## List of tasks
1. In the reflection on feuds below, which type of electrical current did Tesla favor?
2. Reproduce word for word the section of the reflection on feuds below that begins at "The reality is" and ends after "had been right.".

Extract provided Start Marker

We have all heard the story of the Hatfields and McCoys; two families who were at war from 1863 to 1891. Though few today know the details of their disagreement, the lengthy fight between the two families is legendary. Sadly, it is far from being the only famous feud.
In the October 7, 2021, Our Daily Bread, Dave Branson wrote about another bitter conflict that occurred around the same time between inventors Thomas Edison and Nikola Tesla. Edison believed direct electrical current (DC) was the superior electric format. Tesla favored alternating current (AC). Eventually AC won out since it can be transmitted more efficiently over far greater distances. However, both modes are still used; our homes and businesses are powered by AC, while batteries use DC.
The book of Acts records the story of the missionary journey of Paul and Barnabas. The two worked well together on their first mission trip even though Barnabas’ cousin, John Mark, abandoned them before their journey ended. As the two missionaries prepared for their second trip, a sharp disagreement developed about whether to allow John Mark to accompany them (Acts 15:36-41). It was years before Paul finally acknowledged John Mark as a valued co-worker in spreading the gospel.
This is far from the only contentious relationship in the Bible: Cain killed Abel in Genesis 4. Brothers Jacob and Esau fought each other like quarrelling siblings as youngsters and only partially reconciled when they got older (Genesis 25-33).
Even among Jesus’ disciples when James’ and John’s mother asked Jesus to grant her sons the highest places of honor in his kingdom, the other disciples responded with indignation (Matthew 20:20-24).
It would be nice if believers rarely argued or disagreed, but sadly that is not the case. Consider the Apostle Paul’s words, “Now I appeal to Euodia and Syntyche. Please, because you belong to the Lord, settle your disagreement.” (Philippians 4:2, NLT) The women Paul addressed needed to get along for God’s sake.
The reality is we are not always going to agree. In fact, if you look closely at Paul’s words you will notice he did not require the two women to think the same way, he did, however, insist they settle their disagreement. I have often heard my own dad say, “you can disagree without being disagreeable.” I would like to think as Paul penned these words he was reflecting on his fight with Barnabas and remembering his friend had been right.
Many have strong opinions and are eager to share them. That is not bad. However, while being right is good, being committed to getting along even when we disagree is especially needed today. Those committed to following Jesus need to remember Paul’s words, “Please, because you belong to the Lord, settle your disagreement.” In today’s contentious world, we desperately need to each put Paul’s perceptive challenge into practice.

Extract provided End Marker
Exercise data Start Marker

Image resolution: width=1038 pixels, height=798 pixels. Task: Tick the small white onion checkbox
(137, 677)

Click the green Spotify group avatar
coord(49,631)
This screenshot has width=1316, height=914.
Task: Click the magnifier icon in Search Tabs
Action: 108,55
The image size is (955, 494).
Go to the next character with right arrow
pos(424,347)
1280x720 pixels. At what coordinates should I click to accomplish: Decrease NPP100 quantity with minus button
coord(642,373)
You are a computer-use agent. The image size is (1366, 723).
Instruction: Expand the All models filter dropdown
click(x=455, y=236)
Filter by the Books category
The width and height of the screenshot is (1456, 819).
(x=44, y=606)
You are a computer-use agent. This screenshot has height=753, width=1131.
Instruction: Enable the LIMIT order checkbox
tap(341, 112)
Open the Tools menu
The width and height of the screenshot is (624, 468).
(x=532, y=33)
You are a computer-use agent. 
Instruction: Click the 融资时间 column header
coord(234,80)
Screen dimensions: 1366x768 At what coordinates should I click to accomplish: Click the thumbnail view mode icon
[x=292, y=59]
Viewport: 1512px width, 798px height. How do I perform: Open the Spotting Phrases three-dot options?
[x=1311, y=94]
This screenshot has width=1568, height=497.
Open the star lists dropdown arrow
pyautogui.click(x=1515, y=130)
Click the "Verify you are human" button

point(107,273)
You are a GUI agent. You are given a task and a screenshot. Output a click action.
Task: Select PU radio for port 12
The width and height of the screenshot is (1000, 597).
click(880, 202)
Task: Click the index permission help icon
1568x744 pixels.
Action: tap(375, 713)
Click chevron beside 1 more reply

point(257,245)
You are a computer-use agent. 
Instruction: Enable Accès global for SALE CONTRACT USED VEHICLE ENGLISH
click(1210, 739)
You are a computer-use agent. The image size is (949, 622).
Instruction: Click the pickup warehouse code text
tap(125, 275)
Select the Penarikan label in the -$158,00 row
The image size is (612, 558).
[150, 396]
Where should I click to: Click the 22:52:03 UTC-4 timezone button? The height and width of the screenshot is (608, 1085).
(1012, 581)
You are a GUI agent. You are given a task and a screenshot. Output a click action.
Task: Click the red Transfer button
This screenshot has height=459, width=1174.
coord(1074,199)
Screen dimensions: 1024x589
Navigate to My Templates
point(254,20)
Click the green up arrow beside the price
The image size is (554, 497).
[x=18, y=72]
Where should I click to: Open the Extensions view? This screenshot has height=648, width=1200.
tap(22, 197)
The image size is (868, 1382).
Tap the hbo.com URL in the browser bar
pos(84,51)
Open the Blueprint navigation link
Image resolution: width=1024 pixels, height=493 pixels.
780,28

Exercise data End Marker

## Responses in order
1. Tesla favored alternating current (AC).

2.
The reality is we are not always going to agree. In fact, if you look closely at Paul’s words you will notice he did not require the two women to think the same way, he did, however, insist they settle their disagreement. I have often heard my own dad say, “you can disagree without being disagreeable.” I would like to think as Paul penned these words he was reflecting on his fight with Barnabas and remembering his friend had been right.